Extract
..........

Hill and Riley will not be allowed to travel with the team but can participate in practices and meetings starting Tuesday. The forwards will miss their 12th game Saturday when UCLA (8-3) plays No. 7 Kentucky (9-1) at the Smoothie King Center as part of the CBS Sports Classic.

“Cody and Jalen are a part of our basketball and university families, and we will continue to support them as they serve their suspensions,” UCLA coach Steve Alford said in a statement. “Since returning from China, they have done everything asked of them and continued to work hard in the classroom and in their own personal workouts.

“I’ve told our players all along that actions have consequences, and the season-long suspension shows how seriously we take their misconduct. Though they will not suit up for games or travel with the team, I look forward to their return after the Christmas holiday. I am confident that they will make significant contributions to the university moving forward.”

..........

Challenge A
From the listing below, report every line that contains the string "width". Case counts.

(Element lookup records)
..........

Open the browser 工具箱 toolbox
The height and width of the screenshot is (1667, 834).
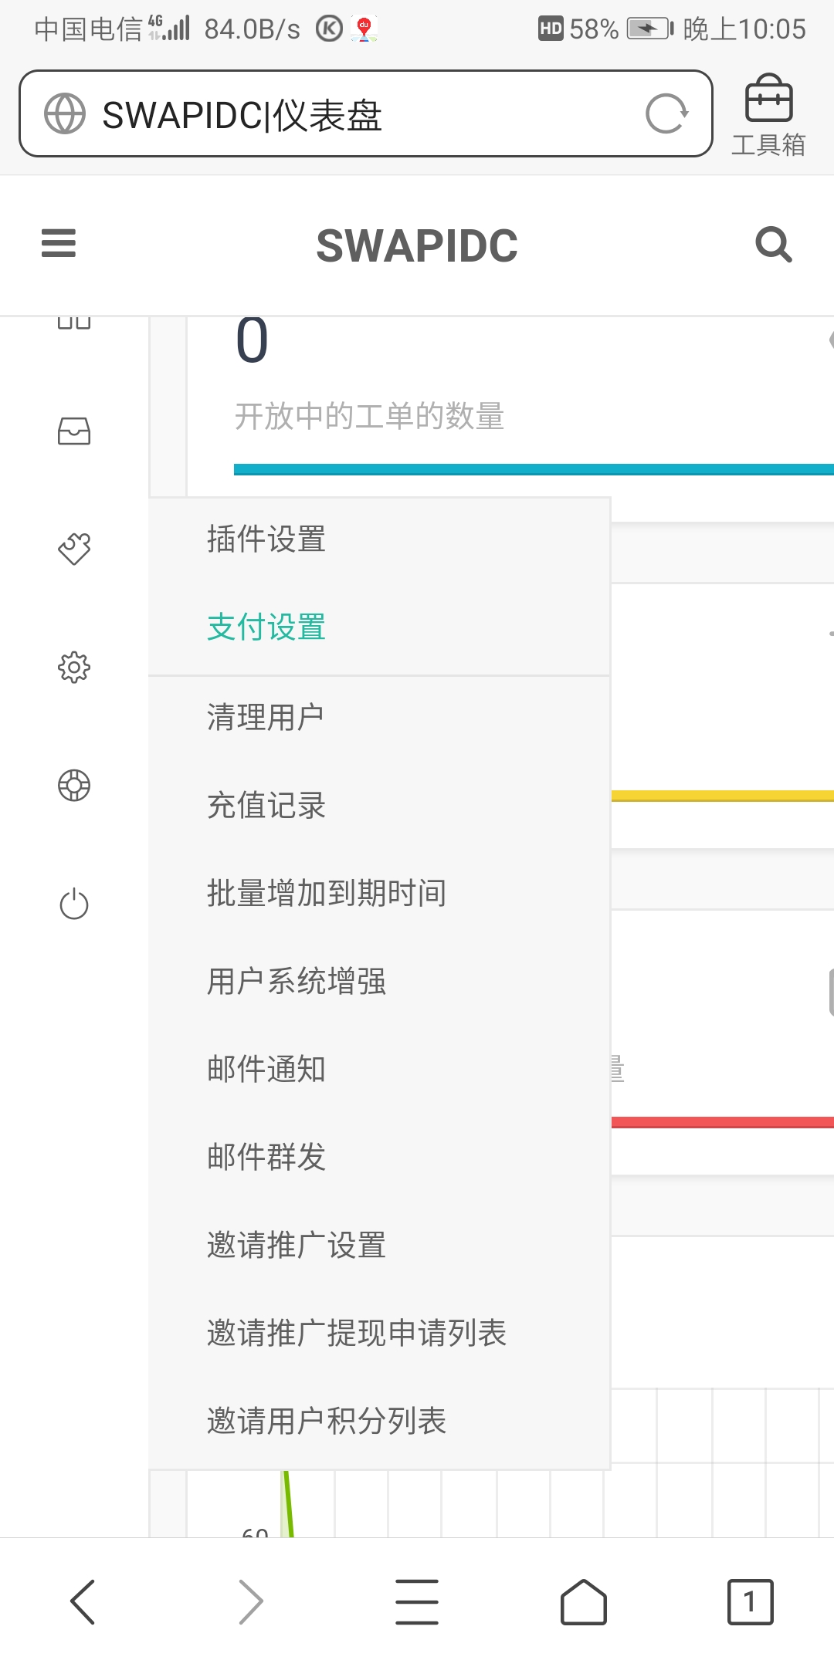pyautogui.click(x=768, y=114)
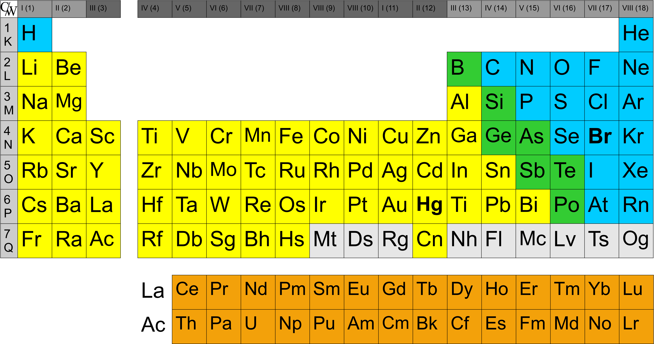
Task: Click the CW logo in the corner
Action: 9,9
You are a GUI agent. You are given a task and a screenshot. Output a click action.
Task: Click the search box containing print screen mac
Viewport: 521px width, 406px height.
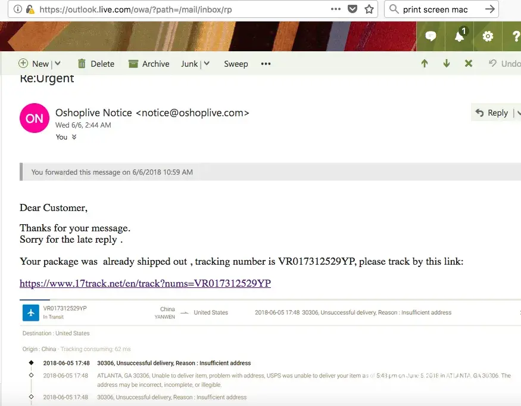pyautogui.click(x=441, y=9)
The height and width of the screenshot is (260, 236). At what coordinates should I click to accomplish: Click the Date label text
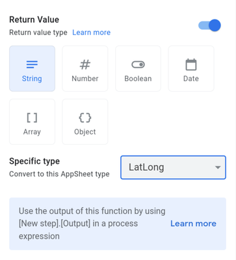pyautogui.click(x=191, y=79)
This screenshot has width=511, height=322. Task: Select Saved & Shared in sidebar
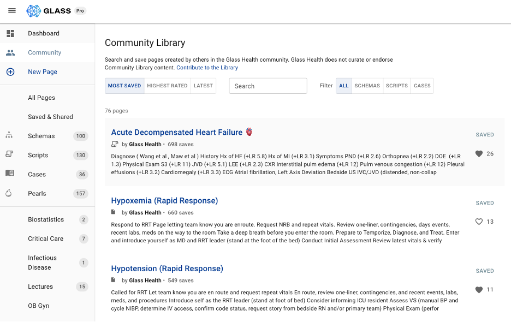click(50, 117)
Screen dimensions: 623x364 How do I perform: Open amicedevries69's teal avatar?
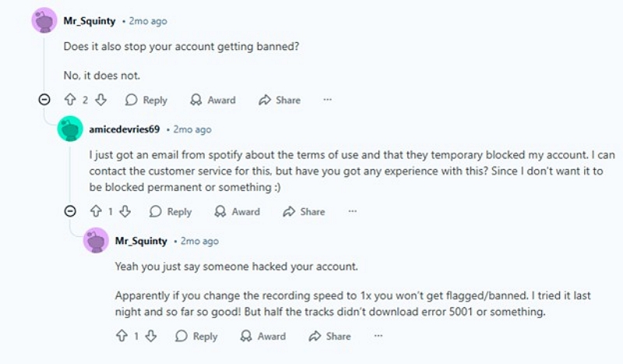coord(70,129)
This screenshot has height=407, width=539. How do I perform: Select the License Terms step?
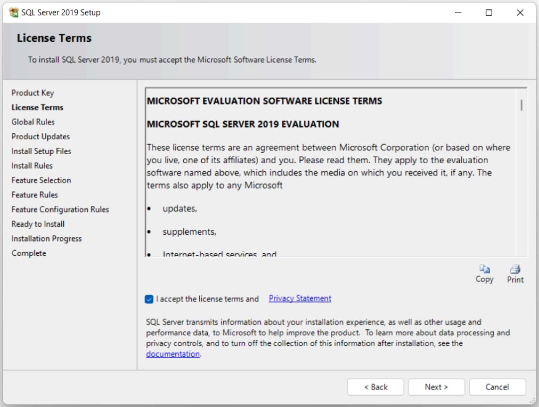(x=37, y=107)
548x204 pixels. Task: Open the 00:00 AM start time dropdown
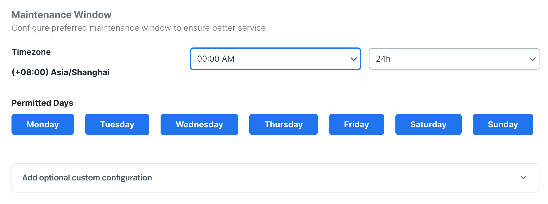click(x=275, y=59)
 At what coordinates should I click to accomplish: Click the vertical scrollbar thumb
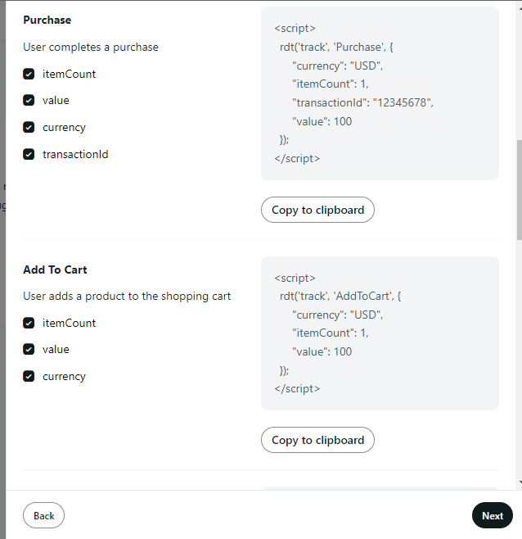(519, 190)
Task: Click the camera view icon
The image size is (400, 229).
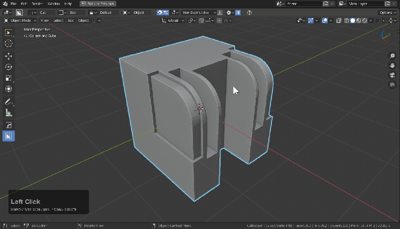Action: point(392,75)
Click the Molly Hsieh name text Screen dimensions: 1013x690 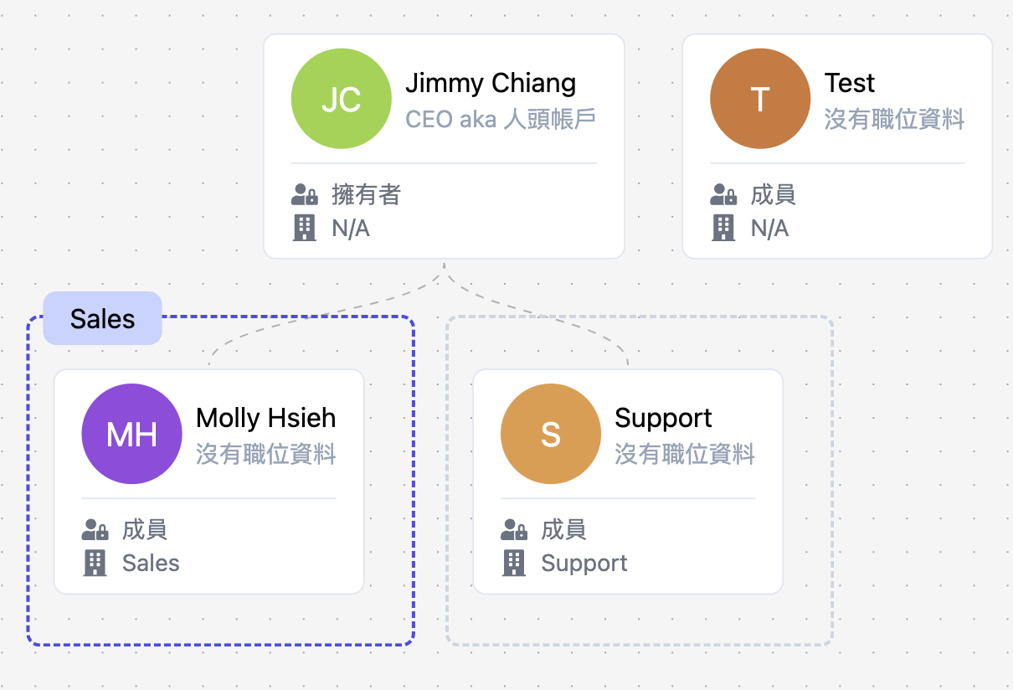pyautogui.click(x=265, y=418)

..........

Challenge B
Answer these questions from the excerpt on the UCLA suspensions:
(i) At what venue will UCLA play Kentucky on Saturday?
(ii) Starting on what day can Hill and Riley take part in practices and meetings?
(iii) When does Alford say he looks forward to their return?

Expected output A
The height and width of the screenshot is (1667, 834).
Viewport: 521px width, 406px height.
The height and width of the screenshot is (260, 236). At what coordinates should I click to accomplish: Click the Date label text
This screenshot has width=511, height=322. Task: Select Saved & Shared in sidebar
This screenshot has height=407, width=539. How do I perform: Select the License Terms step?

Expected output B
(i) The Smoothie King Center
(ii) Tuesday
(iii) After the Christmas holiday